[Records from a collection]
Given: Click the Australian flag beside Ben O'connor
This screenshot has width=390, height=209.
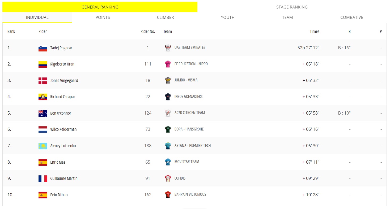Looking at the screenshot, I should click(x=43, y=113).
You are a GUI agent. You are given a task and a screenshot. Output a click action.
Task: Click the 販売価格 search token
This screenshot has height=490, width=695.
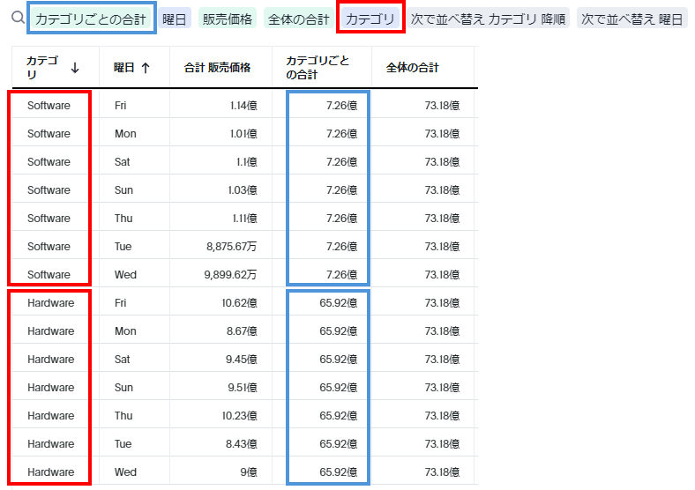[228, 19]
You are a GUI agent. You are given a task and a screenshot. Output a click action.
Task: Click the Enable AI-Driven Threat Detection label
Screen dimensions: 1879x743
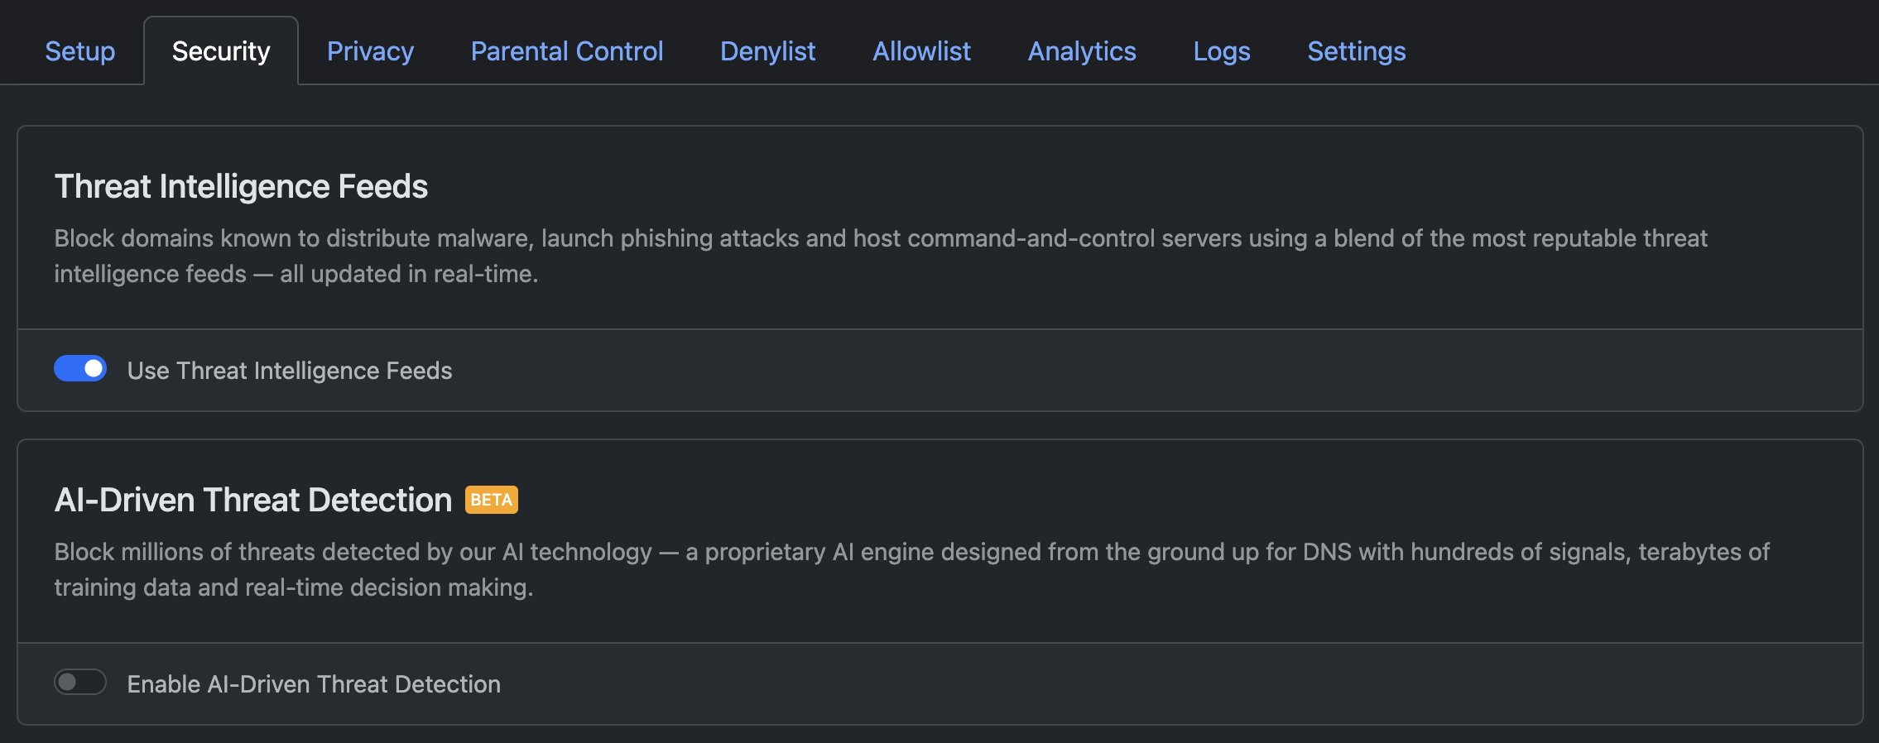point(313,683)
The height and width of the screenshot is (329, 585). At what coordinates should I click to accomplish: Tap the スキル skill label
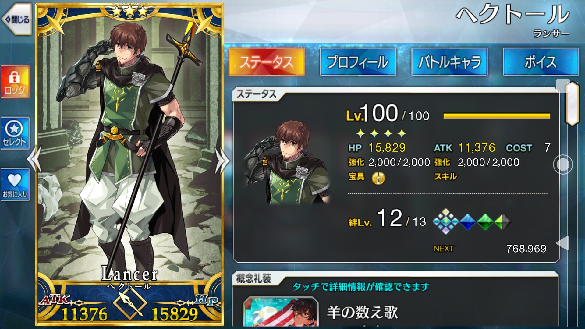tap(445, 176)
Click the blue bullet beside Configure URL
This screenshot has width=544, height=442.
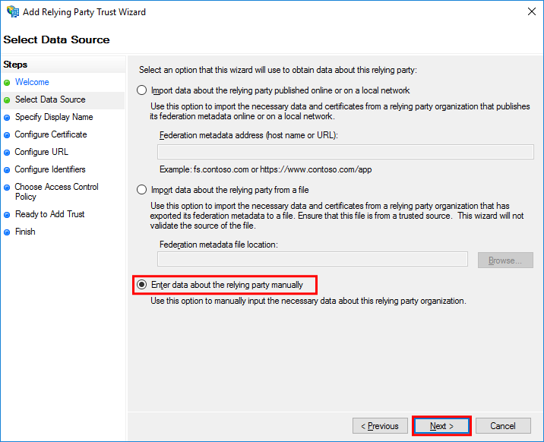click(7, 153)
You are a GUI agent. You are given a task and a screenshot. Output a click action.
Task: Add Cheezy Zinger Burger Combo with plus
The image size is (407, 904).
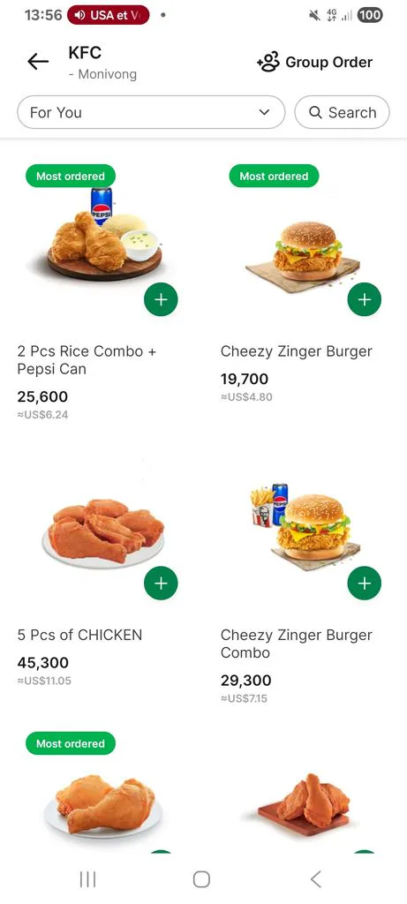click(365, 584)
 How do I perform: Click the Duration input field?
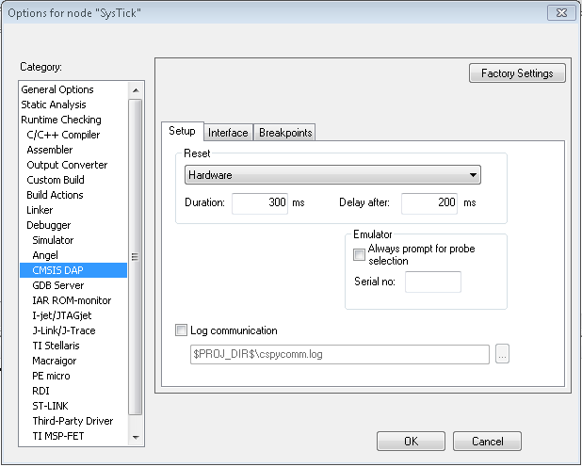[260, 203]
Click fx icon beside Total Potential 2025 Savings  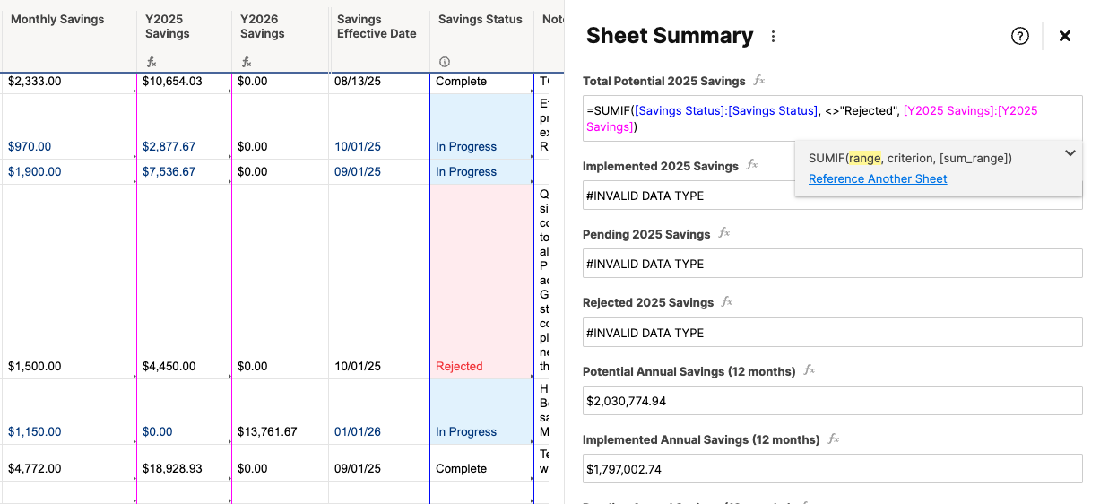tap(758, 81)
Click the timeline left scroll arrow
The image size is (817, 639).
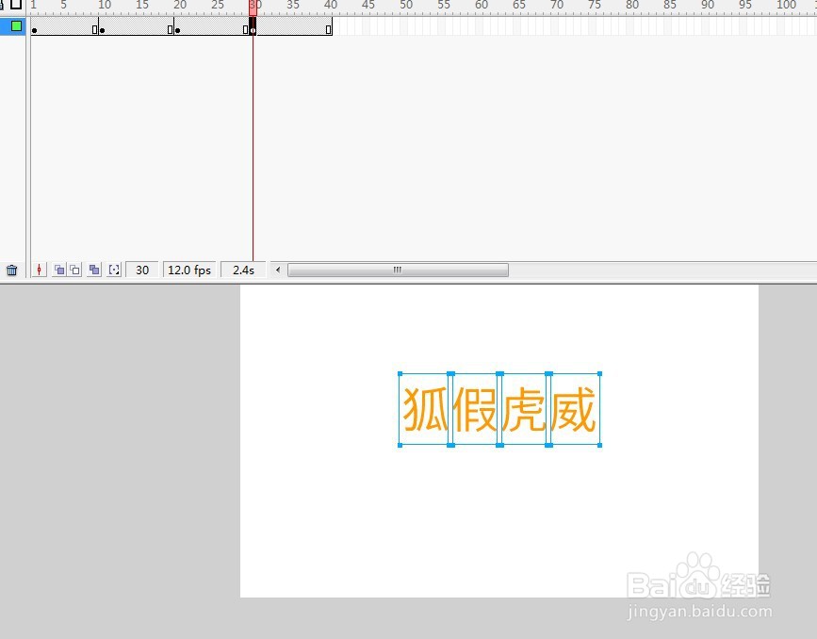coord(275,270)

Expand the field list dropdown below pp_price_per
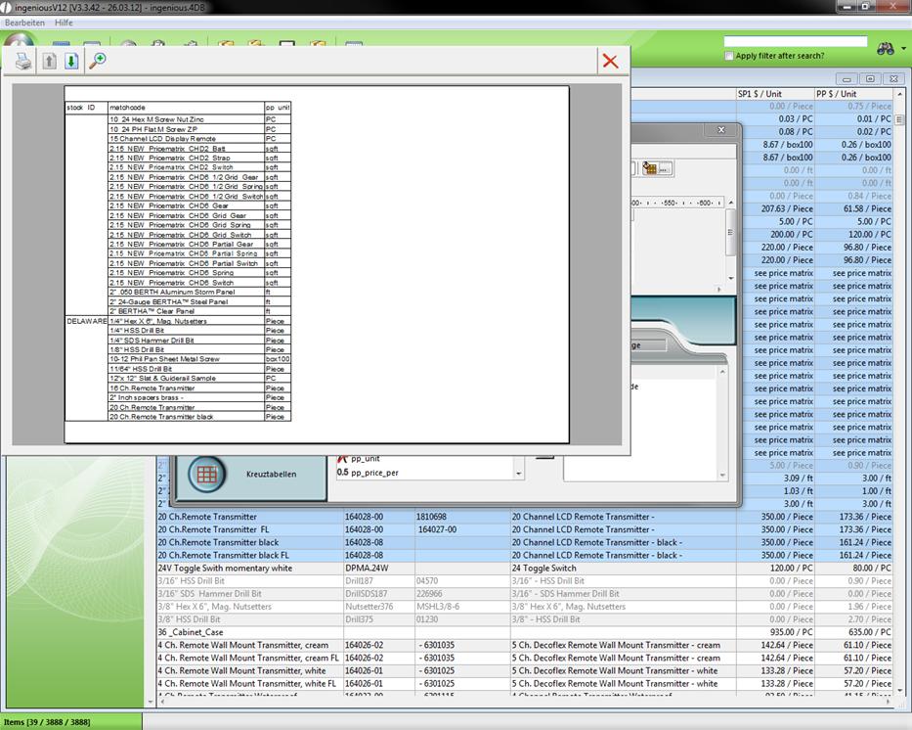(x=519, y=473)
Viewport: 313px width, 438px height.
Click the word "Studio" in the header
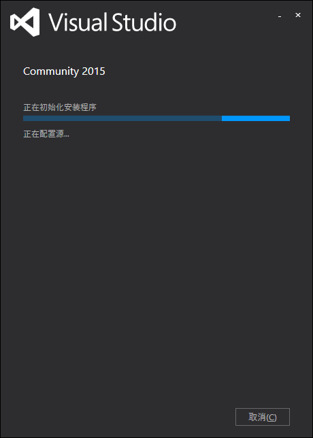click(144, 22)
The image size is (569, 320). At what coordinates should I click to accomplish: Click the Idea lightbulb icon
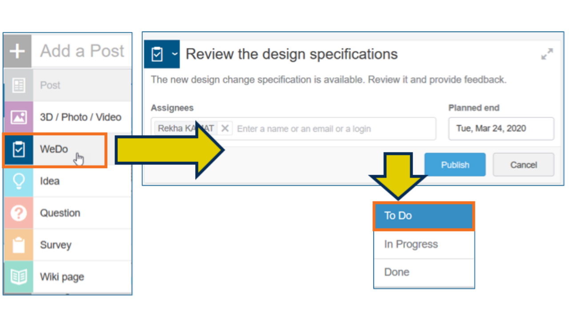18,181
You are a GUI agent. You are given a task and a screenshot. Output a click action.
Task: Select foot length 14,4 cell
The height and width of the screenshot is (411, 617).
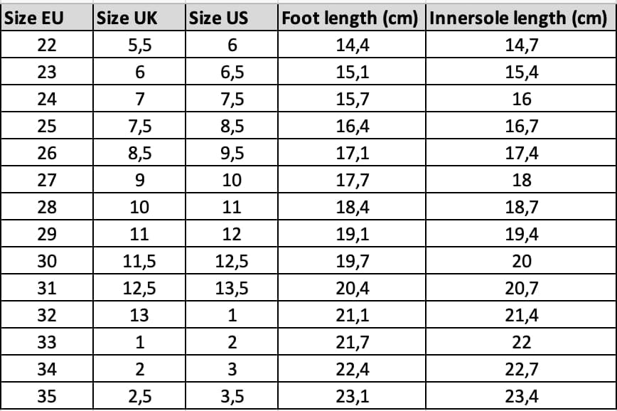(x=352, y=45)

* Brief:
Would you restate word for word only the lines from the line with "Expand the field" to the last line above, with the pictures left out?

* Finished task:
Expand the field list dropdown below pp_price_per
(x=519, y=473)
Viewport: 313px width, 438px height.
Click the word "Studio" in the header
click(144, 22)
The image size is (569, 320). At what coordinates should I click to accomplish: Click the Idea lightbulb icon
18,181
You are a GUI agent. You are given a task and a screenshot. Output a click action.
Task: Select foot length 14,4 cell
The height and width of the screenshot is (411, 617).
(x=352, y=45)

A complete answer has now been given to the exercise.